## Work instruction:
Scan the data for "agent" and copy each matching line.

## Data records:
■ ■ ■ ■ ■ ■ ■
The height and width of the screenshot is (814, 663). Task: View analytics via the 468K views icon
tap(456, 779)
■ ■ ■ ■ ■ ■ ■
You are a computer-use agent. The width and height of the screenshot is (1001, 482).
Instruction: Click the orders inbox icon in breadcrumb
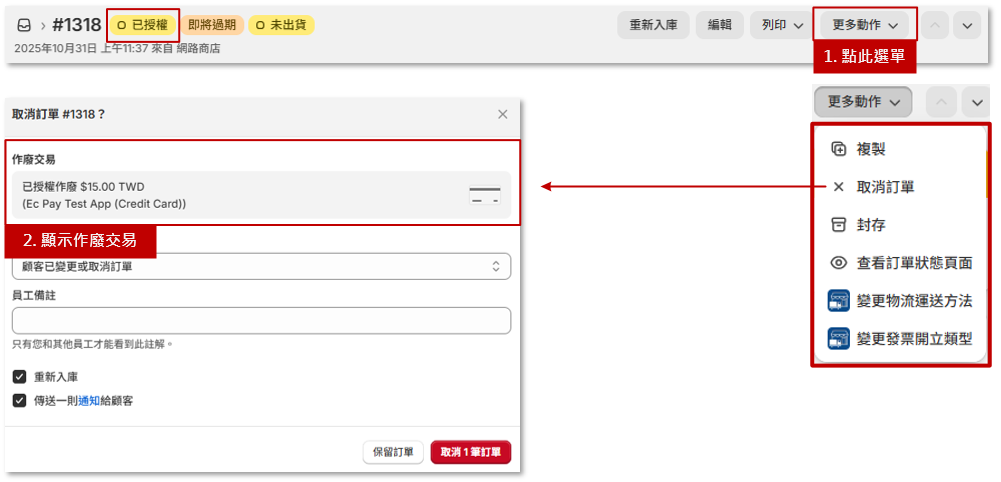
■ ■ ■ ■ ■ ■ ■
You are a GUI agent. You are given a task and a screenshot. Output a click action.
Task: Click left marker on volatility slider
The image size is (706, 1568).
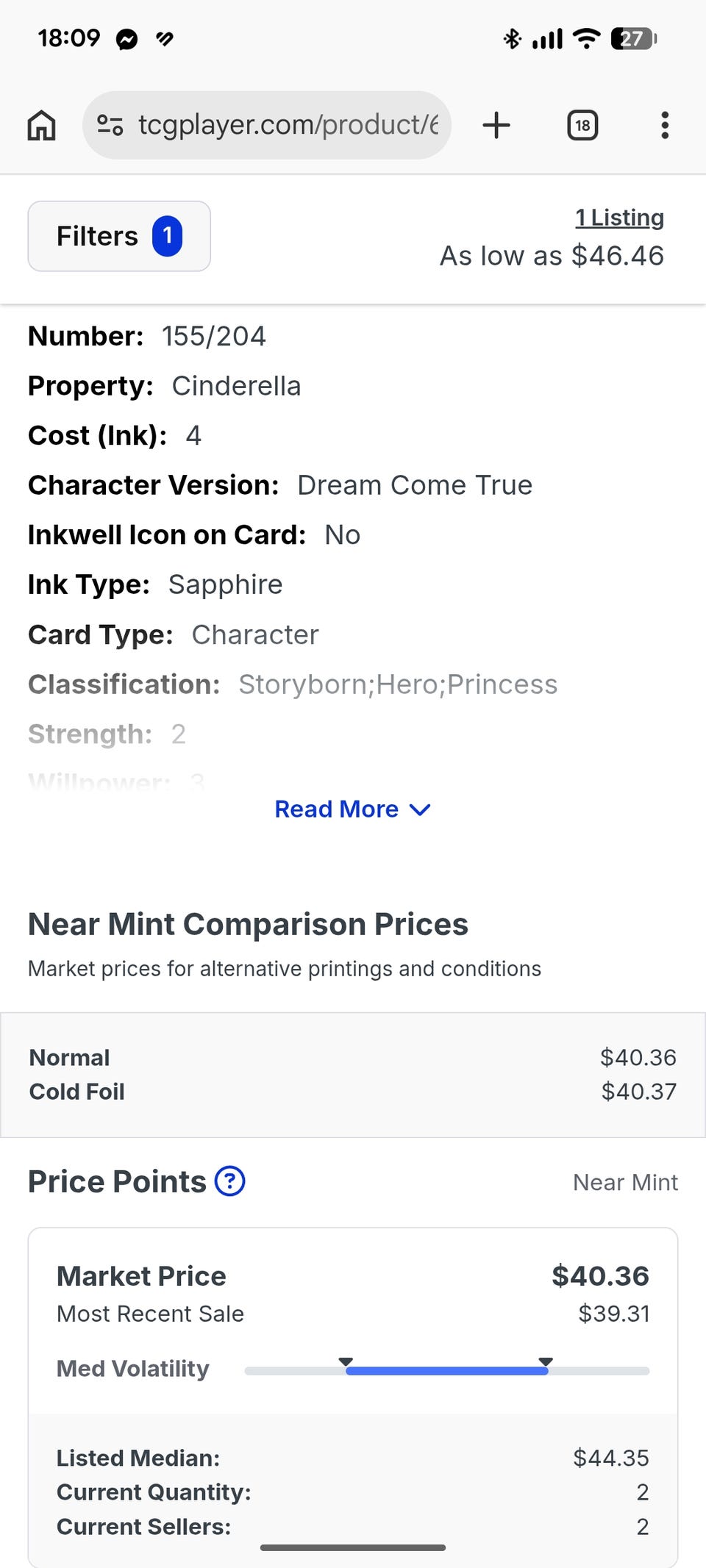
■ ■ ■ ■ ■ ■ ■
## Result below:
You are a computer-use agent. The width and height of the screenshot is (1001, 482).
You are a GUI agent. You are given a task and a screenshot. Output a click action.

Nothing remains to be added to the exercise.